バランスの取れたプレゼンテーションを心がけてください。
想定Q&Aの準備
面接審査突破のための必須対策の2つ目は、綿密な想定Q&Aを準備することです。
想定される質問とその回答を事前に準備しておきましょう。
とくに、事業計画の弱点や課題、事業遂行の効果、計画数値、想定販路については、具体的に説明できるようにしておくことを忘れないでください。
もう一度申請書類を見直してシミュレーションすることもお忘れなく。記載内容のどの方向から質問が来ても対応できるよう準備すれば、自信を持って面接に臨むことができます。

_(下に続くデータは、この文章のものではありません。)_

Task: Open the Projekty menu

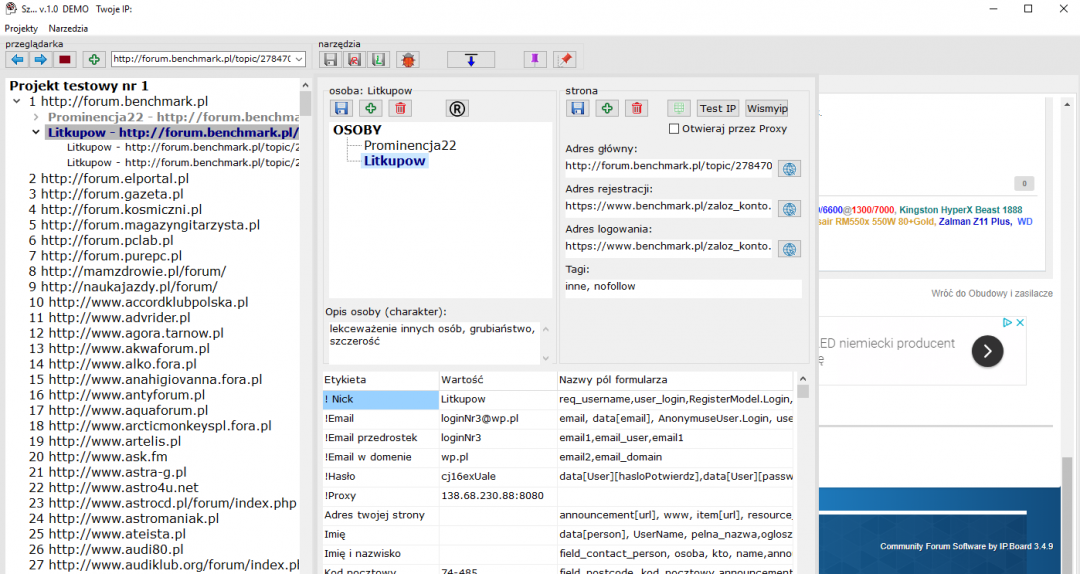Action: point(21,29)
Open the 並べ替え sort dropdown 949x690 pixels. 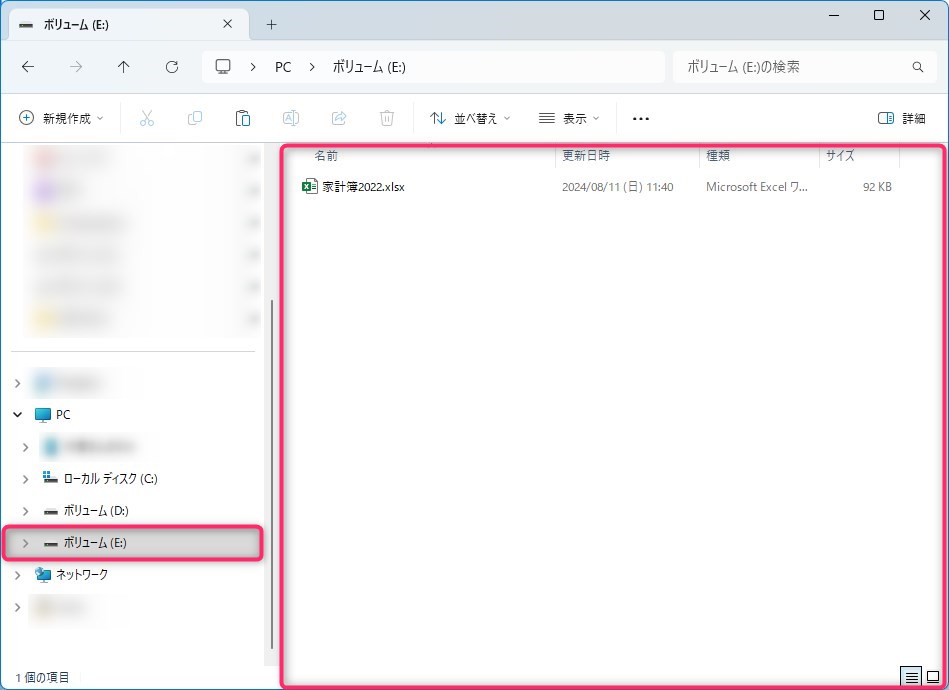click(470, 118)
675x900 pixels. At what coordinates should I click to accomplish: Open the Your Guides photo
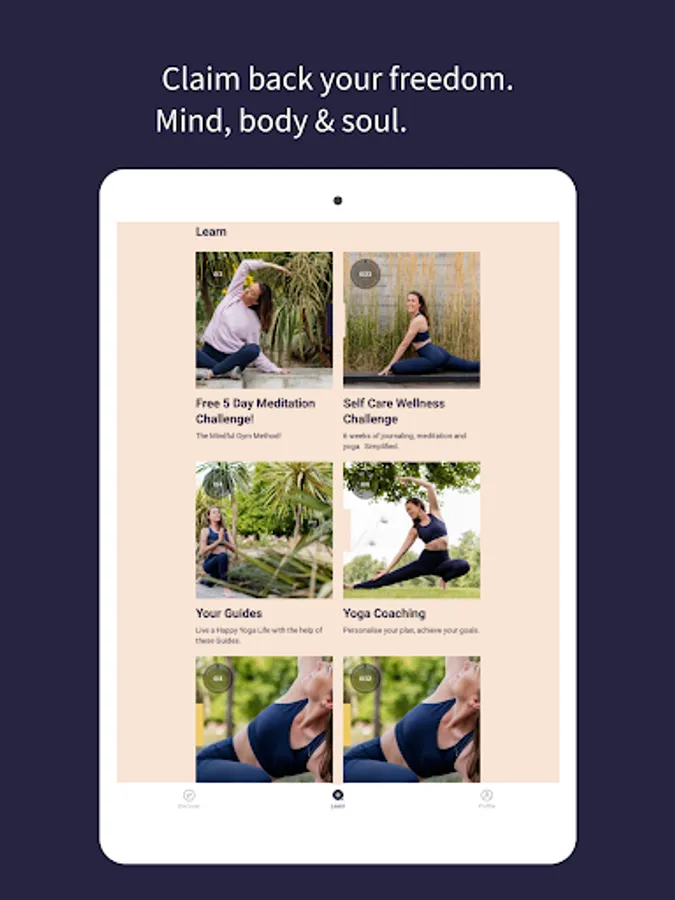coord(264,530)
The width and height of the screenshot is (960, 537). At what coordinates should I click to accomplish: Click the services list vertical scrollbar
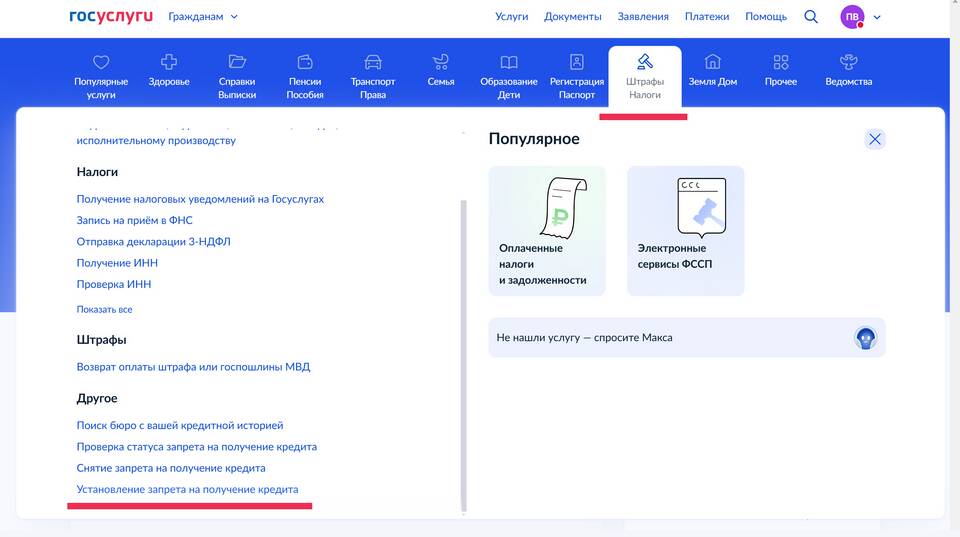click(462, 350)
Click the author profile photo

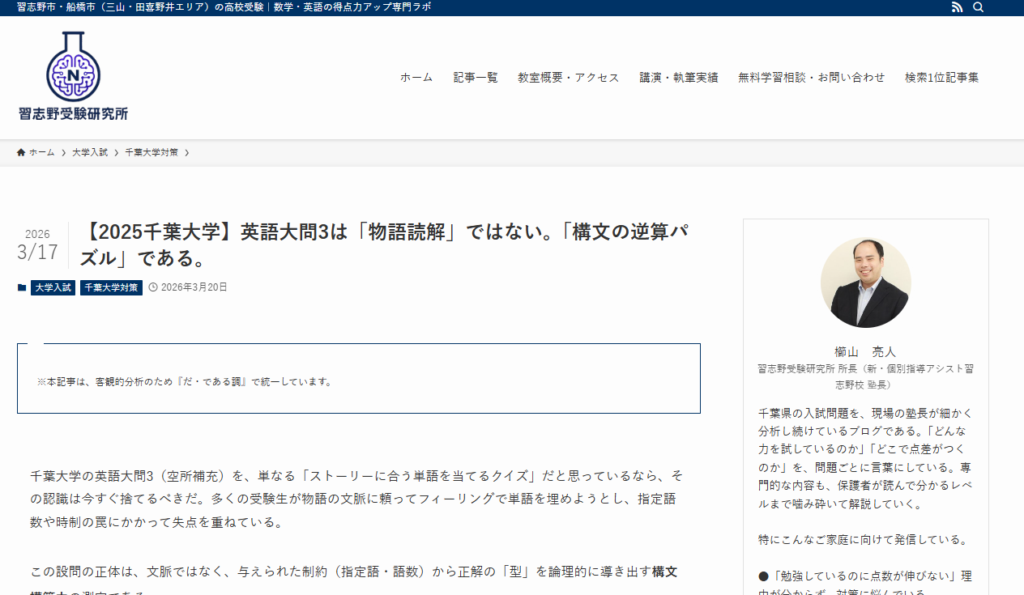[865, 283]
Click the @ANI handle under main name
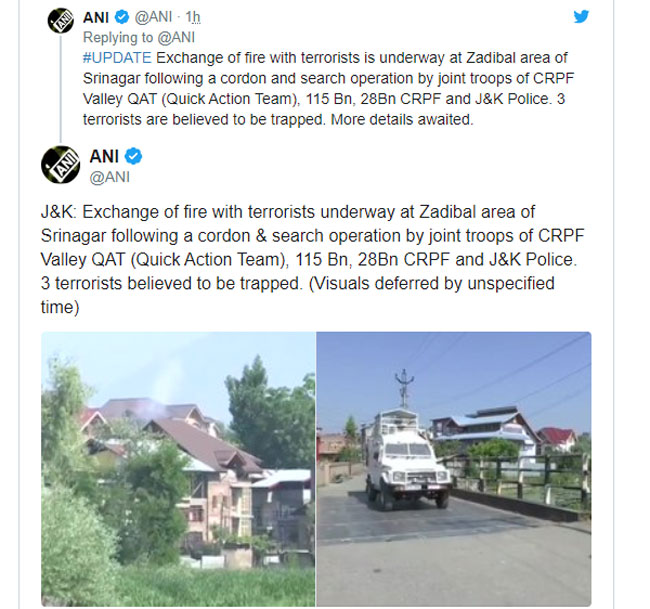 pos(110,177)
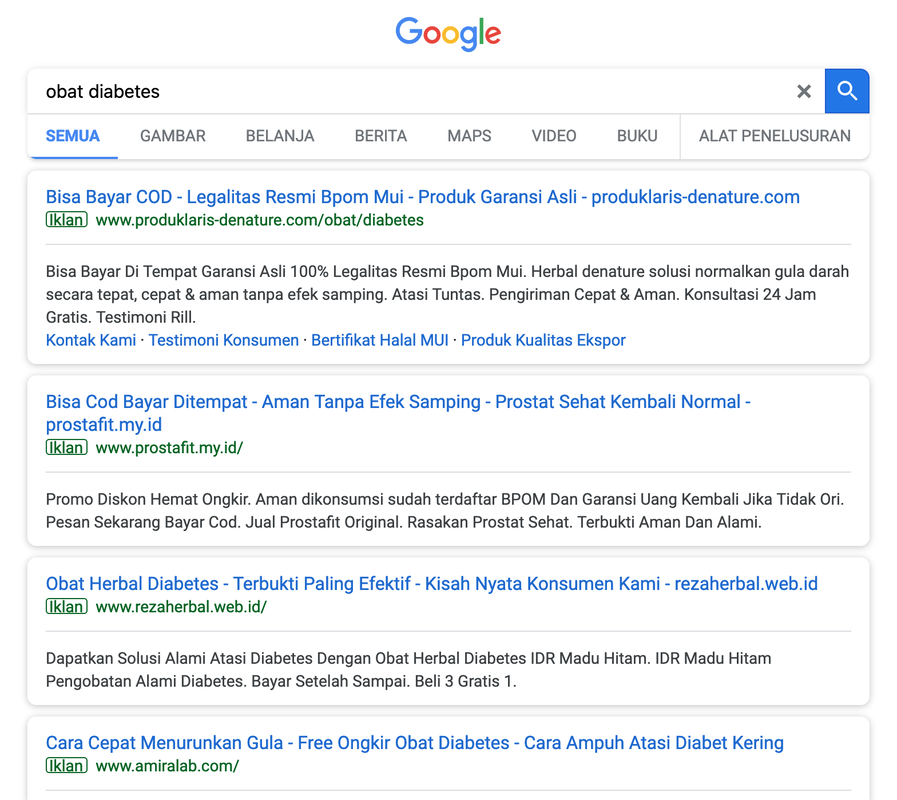Open the 'Bisa Bayar COD' ad headline
Viewport: 897px width, 800px height.
coord(422,197)
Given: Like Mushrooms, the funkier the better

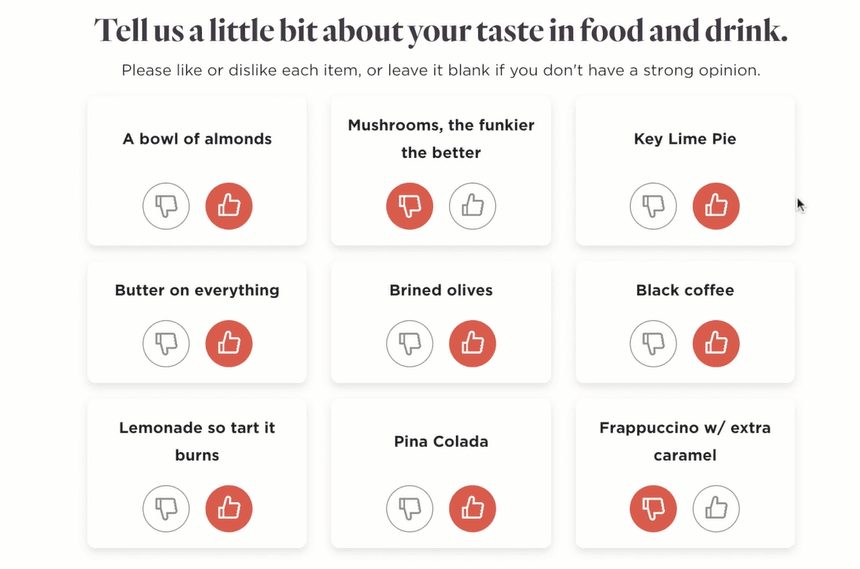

質問に対する回答は「簡潔に」を心がけ、審査員にしっかり内容を理解してもらえるよう工夫しましょう。
熱意と自信の伝え方を工夫
面接審査突破のための必須対策の3つ目は、適切な熱意と自信の伝え方を工夫することです。
事業に対する熱意と自信を伝えることは重要です。ただし、過度な自信は避け、謙虚さとのバランスを取ることが心掛けてください。
具体的には、事業に取り組む動機や背景、これまでの努力や成果を簡潔に説明し、将来のビジョンを熱意を込めて語るなど、審査員に好印象を持って受け止められる情報はしっかり伝えることです。
質問に対しては誠実に答え、わからないことは正直に認めつつ、その課題にどう取り組む予定かを説明する。誠実さと前向きな姿勢をアピールしてください。
まとめ:高採択な申請準備にコツ
本助成金は2025年度も募集が続けられる予定です。
これまで数多くの補助金申請をサポートしてきた立場から見ると、
「この事業者様は対象外だな…」
(※ご自身では対象とお考えになっている)
「この計画では採択の可能性が低そうだな…」
「別の補助金の方が通りやすいのでは…」
と思うケースが少なくありません。
募集要項を読み、制度内容をよく理解して、自社がこの助成金の対象かをしっかり確かめましょう。
申請書類の作成や準備には時間がかかります。早めに準備を進めてくださいね。
みなさまが助成金に採択され、事業を成長させていかれることを心より応援しています。
本日も最後までお読みいただき、ありがとうございました。